Afterwards, the relative standard deviations (RSD) were calculated for each concentration and colour component. The RSD is calculated by dividing the standard deviation by the absolute value of the mean and multiplying by 100, as shown in Eq. 1. It presents the standard deviation as a percentage of the mean. It is important for the data to have a low RSD, because it indicates a high precision.

$$\begin{aligned} RSD = \frac{std}{\left| mean \right| }*100 \end{aligned}$$
(1)

Table 2 shows that the components Green and Hue have the highest precision, although the RSD for Green becomes worse for higher concentrations, while Hue maintains its low RSD. Therefore, the concentration versus Hue calibration curve achieves the best performance. The 9694.8 RSD for \(\hbox {a}^*\) and 427.8 RSD for \(\hbox {b}^*\) happen because the mean is close to zero at those concentrations for those colour components.

Table 2. Relative standard deviations for each colour component and concentration.

4 Conclusions

This work was done with the aim of developing an algorithm to estimate sulfonamide concentration based on colour, that can be used for monitoring antibiotic pollution in environmental waters.
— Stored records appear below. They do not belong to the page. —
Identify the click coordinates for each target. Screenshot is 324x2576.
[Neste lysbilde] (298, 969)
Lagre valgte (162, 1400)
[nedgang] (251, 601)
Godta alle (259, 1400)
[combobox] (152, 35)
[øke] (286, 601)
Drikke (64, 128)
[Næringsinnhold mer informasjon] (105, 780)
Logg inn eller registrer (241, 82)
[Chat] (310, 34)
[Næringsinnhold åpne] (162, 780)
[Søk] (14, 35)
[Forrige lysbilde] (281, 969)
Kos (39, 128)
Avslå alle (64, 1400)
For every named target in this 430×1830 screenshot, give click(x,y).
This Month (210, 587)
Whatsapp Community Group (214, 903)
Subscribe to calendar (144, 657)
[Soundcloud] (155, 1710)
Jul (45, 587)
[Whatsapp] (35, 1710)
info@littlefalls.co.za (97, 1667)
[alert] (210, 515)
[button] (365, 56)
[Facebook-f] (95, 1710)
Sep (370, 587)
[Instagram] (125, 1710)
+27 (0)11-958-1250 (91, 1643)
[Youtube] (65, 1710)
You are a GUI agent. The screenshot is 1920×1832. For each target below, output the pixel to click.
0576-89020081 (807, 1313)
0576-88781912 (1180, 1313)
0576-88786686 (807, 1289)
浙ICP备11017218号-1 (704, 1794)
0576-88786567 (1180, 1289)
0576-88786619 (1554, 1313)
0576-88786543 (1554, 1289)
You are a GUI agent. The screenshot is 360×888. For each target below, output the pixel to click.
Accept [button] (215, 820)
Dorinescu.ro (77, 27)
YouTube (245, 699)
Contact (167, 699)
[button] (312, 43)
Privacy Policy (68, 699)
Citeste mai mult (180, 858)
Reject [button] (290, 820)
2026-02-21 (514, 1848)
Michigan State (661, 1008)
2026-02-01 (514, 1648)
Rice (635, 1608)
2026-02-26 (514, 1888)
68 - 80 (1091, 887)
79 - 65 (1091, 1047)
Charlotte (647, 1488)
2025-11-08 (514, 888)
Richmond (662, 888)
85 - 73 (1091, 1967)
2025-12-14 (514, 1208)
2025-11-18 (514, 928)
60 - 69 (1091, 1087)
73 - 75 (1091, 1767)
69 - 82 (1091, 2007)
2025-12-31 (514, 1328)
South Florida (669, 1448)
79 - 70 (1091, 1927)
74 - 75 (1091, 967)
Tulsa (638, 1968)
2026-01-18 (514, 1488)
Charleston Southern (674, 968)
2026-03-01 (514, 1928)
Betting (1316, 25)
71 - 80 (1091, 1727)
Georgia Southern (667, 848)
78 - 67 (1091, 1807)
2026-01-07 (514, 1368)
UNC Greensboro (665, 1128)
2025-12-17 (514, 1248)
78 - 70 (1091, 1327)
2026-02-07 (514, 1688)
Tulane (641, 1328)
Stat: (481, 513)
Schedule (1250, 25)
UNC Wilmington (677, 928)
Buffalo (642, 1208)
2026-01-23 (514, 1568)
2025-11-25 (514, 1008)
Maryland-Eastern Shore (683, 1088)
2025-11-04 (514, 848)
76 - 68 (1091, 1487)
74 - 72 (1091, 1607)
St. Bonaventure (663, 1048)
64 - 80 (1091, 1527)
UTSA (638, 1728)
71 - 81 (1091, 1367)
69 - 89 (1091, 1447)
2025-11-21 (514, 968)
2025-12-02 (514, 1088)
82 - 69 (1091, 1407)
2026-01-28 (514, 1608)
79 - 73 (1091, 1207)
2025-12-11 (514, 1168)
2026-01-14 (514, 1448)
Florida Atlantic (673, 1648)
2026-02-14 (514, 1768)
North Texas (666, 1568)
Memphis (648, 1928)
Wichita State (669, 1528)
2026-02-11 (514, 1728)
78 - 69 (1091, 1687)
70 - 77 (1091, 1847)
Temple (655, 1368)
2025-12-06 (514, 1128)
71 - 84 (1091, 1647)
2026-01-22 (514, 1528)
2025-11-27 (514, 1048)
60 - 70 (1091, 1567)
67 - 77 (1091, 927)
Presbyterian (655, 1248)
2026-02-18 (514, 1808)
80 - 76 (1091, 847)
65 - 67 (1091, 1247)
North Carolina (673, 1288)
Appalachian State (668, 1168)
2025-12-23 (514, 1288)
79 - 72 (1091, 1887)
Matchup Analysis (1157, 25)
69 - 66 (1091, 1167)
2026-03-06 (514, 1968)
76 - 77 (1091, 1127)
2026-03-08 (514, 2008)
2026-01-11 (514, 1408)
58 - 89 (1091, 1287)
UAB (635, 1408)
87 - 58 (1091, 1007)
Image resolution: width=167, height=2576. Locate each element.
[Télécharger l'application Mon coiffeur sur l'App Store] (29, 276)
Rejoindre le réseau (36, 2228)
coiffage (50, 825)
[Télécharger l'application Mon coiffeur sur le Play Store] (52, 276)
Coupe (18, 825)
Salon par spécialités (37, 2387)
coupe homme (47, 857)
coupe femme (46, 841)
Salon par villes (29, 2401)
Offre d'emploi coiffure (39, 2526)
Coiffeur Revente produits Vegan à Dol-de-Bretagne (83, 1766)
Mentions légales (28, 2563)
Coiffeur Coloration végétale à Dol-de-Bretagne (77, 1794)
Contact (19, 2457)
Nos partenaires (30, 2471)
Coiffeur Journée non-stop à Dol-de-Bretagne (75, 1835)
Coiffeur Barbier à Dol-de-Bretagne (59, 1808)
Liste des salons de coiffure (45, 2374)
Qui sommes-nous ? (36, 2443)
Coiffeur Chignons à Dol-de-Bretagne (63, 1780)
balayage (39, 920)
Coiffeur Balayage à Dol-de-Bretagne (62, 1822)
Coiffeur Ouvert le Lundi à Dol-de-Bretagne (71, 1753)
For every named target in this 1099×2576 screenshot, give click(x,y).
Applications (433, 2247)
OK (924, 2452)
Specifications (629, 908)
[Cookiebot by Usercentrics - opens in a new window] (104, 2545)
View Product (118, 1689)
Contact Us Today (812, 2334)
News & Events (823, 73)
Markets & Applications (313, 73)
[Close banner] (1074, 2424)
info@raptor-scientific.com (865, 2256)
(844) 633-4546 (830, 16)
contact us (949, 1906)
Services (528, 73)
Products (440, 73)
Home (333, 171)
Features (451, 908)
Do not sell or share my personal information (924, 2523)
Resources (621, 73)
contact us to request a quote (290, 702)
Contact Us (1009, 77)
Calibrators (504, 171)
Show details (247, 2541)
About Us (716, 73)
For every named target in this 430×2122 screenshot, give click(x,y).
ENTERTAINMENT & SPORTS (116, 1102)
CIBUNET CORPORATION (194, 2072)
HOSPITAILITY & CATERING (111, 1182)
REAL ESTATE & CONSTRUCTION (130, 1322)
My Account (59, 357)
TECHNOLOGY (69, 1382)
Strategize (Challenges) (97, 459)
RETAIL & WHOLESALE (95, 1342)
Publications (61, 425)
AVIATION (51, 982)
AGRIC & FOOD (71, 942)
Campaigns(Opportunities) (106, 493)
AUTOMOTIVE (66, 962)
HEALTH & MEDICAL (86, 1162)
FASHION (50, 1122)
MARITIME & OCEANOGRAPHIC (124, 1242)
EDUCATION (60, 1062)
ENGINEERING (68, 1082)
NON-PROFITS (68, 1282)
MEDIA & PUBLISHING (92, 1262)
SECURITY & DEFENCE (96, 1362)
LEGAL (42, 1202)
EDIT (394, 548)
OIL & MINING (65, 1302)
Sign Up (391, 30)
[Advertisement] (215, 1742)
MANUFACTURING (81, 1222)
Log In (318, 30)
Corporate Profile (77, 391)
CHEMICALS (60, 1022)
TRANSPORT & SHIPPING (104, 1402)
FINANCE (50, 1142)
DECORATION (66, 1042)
The methodology is composed of a segmentation, colour correction and calibration curve step. The segmentation step is split in two, colour patches and sample segmentation. The patches are necessary for the colour correction step, while the colour of the sample is needed to estimate the concentration of sulfonamides. The colour correction step uses a colour correction matrix that converts from RGB to XYZ. This colour correction method presented the best results due to using the colour chart as a known reference and converting to a device independent colour space. In order to choose which colour space and component is the best to estimate the sulfonamide concentration, an analysis of calibration curves was performed. The Hue and Green components presented the highest precision, with Hue being more consistent across all concentrations, never surpassing 3.5% relative standard deviation.

These results are promising, however there is still work to be done. New data will be acquired and used to validate the calibration curve. The developed algorithms will be incorporated in a smartphone application, so that it becomes a readily available alternative for sulfonamide detection.